Philip Seymour Hoffman stars as Caden Cotard, a theatre director whose marriage to Adele (Catherine Keener), a painter, is failing. They have a young daughter, whom Adele takes with her to Germany where she becomes a much celebrated artist. Caden stays in New York – Adele’s choice, not his – and wins a MacArthur grant which he uses to fund an elaborate and impossible play which he will spend the next few decades putting together, trying to capture the essence of life in general and his own specifically. It’s a play of such grand scale that it takes a warehouse to stage it (not that it’s ever ready for an audience to see) and where eventually the street on which the warehouse is located is recreated including the warehouse, which probably has a smaller version of the set inside including the warehouse and so on like a Russian doll. One of the oppositions that Kaufman sets up is between the artists Caden and Adele. His work keeps getting bigger and bigger, becoming more and more untenable because there is no detail he can stand to leave out. Adele, on the other hand, creates paintings that keep getting smaller and smaller – so small that they can only be viewed with magnifying glasses.

There are many women in Caden’s life, portrayed by some of the best and most underappreciated actresses in film. Aside from Adele, there’s her best friend Maria (Jennifer Jason Leigh), who becomes Caden’s arch nemesis, and Hazel (Samantha Morton), Caden’s friend and assistant, although that’s putting it far too simply. She loves him, he comes to love her, but their timing is never quite right and they spend most of their lives finding excuses not to be together. There’s also Claire (Michelle Williams), an actress in Caden’s grand opus who becomes his second wife and eventually leaves him when forced to confront on a daily basis his feelings for Hazel, which the play goes to great lengths to explore; Tammy (Emily Watson), who plays the stage version of Hazel and becomes romantically involved with Caden, Madeline (Hope Davis), Caden's therapist who is more interested in promoting her books than helping him, and finally Millicent/Ellen (Diane Weist), who essentially usurps Caden, taking over for him as he begins to fade out. His relationships with these women, the way that he tries to understand them and himself through them, the way that he tries to organize the details of all these relationships in a way that explains his life, drives him and his work and, of course, the film.
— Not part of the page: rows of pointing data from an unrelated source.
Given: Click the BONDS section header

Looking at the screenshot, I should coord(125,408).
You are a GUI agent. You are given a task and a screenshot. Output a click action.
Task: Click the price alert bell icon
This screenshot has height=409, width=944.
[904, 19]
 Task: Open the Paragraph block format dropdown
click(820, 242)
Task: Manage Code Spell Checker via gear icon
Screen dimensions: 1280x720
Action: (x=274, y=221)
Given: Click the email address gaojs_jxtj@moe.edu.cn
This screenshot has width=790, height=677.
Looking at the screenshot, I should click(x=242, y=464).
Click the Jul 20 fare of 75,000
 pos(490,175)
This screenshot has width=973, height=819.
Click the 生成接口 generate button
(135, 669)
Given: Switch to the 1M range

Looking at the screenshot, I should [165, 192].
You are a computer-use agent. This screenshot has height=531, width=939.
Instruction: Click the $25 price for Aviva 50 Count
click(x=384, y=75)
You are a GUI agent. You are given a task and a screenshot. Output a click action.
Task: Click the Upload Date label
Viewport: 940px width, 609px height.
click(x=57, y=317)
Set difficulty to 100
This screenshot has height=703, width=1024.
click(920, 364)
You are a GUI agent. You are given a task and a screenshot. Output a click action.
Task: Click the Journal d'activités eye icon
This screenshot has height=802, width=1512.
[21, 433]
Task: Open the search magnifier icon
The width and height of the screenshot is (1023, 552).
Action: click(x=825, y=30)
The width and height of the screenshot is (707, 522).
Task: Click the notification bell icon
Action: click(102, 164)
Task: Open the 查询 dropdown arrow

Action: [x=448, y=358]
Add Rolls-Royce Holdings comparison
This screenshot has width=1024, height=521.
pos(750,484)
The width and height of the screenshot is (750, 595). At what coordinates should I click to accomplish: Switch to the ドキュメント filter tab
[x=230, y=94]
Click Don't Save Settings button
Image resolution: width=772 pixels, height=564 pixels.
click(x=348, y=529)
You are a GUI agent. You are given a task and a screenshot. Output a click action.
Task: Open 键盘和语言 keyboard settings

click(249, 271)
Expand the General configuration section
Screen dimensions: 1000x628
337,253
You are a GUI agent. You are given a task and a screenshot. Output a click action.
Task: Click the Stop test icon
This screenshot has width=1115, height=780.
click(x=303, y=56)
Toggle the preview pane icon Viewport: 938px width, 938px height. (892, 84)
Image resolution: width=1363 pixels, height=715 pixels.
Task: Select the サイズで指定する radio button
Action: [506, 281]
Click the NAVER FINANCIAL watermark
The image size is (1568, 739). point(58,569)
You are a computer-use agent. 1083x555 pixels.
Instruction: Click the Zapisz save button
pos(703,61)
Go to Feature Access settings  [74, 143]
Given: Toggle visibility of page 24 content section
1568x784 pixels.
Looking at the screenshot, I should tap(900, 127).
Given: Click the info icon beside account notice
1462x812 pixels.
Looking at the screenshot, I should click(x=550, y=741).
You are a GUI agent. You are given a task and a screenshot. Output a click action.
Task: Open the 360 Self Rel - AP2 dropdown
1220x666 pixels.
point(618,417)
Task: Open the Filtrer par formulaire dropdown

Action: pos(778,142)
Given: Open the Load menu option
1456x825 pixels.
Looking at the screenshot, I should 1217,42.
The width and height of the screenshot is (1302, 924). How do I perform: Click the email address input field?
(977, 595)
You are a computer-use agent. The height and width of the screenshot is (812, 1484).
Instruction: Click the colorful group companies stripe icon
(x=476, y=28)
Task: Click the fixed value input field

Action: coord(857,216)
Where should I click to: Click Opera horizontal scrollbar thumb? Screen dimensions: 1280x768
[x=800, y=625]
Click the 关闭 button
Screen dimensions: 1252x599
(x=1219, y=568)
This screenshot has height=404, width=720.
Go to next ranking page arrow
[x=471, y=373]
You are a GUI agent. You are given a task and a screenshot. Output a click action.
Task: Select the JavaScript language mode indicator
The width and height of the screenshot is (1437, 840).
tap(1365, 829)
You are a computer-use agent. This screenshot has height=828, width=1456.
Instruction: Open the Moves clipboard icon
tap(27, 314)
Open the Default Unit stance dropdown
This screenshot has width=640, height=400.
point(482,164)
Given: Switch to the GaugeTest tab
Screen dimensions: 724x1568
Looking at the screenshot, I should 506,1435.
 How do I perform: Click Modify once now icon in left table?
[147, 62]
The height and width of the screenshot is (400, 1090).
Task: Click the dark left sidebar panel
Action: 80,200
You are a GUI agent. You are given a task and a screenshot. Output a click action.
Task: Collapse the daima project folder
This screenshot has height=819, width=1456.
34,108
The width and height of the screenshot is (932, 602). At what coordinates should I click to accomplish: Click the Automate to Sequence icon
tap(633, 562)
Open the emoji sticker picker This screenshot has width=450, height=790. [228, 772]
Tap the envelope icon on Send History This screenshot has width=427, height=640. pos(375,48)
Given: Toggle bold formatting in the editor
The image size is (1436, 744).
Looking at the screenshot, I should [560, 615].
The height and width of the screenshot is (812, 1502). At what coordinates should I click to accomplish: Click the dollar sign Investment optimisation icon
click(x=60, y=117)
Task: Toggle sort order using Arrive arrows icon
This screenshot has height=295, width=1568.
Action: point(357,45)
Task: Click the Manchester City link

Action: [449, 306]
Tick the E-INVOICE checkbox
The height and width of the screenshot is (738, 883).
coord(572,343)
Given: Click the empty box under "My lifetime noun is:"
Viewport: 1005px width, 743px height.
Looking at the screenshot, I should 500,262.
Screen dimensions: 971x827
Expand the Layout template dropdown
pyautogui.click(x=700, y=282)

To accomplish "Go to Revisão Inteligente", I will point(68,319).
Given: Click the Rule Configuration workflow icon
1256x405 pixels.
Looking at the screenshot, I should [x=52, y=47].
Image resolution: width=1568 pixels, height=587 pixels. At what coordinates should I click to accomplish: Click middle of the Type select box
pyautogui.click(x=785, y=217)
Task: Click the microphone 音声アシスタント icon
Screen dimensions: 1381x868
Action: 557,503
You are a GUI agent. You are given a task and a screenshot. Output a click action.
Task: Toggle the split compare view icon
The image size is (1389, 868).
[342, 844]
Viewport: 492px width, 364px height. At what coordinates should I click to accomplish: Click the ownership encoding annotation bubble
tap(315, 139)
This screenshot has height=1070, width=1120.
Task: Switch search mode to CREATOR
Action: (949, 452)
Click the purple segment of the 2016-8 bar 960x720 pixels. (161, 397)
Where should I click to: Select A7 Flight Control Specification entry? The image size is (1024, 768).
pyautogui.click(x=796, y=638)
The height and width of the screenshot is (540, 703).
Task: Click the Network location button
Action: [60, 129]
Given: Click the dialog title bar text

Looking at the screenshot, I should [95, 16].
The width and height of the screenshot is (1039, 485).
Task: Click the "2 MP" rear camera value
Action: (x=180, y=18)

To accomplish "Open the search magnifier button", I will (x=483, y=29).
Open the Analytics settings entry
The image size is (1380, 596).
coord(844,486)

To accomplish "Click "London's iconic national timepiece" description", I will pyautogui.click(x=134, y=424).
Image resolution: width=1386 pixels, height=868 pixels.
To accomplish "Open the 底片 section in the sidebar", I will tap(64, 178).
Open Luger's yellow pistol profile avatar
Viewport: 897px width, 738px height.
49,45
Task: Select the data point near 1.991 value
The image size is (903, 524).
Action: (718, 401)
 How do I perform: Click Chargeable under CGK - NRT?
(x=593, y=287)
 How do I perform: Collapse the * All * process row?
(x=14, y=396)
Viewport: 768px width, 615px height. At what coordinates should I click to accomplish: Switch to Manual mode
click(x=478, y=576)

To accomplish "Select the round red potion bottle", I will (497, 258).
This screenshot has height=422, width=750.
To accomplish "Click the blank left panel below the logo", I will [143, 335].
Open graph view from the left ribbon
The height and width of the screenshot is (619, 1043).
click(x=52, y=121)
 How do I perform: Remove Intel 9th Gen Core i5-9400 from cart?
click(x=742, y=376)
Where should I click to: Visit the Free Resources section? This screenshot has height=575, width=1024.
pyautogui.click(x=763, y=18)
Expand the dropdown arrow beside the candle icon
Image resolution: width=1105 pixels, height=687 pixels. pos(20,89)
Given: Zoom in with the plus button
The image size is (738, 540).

All this is only the tip of the iceberg, but I don’t know that the intricate workings of the plot can actually be described in such a way as to give a complete and accurate picture. Having said that, though, I should confess that I don’t entirely get what it is that I’ve seen. Coming to the end of the movie, I knew that I had just seen something amazing but I also knew that I would have to see it at least once more before I really started to get a handle on it. At this point I’ve only had the opportunity to see it the once, but I’m looking forward to seeing it again and I can think of no better way to measure the greatness of a movie than by the eagerness one feels to revist it.

As Caden, Hoffman renders his most interesting work to date. Aging about 40 years, weaving in and out of various states of consciousness and being, and acting simultaneously as subject and audience, it would be easy for any actor to be lost in this role and this film but Hoffman manages to keep Caden grounded and present throughout. The performance is as complex and layered as the film itself, a beautifully constructed piece of work which has virtually no comparison. I can’t wait to see it again and pick up on some of the nuances that I surely missed the first time around.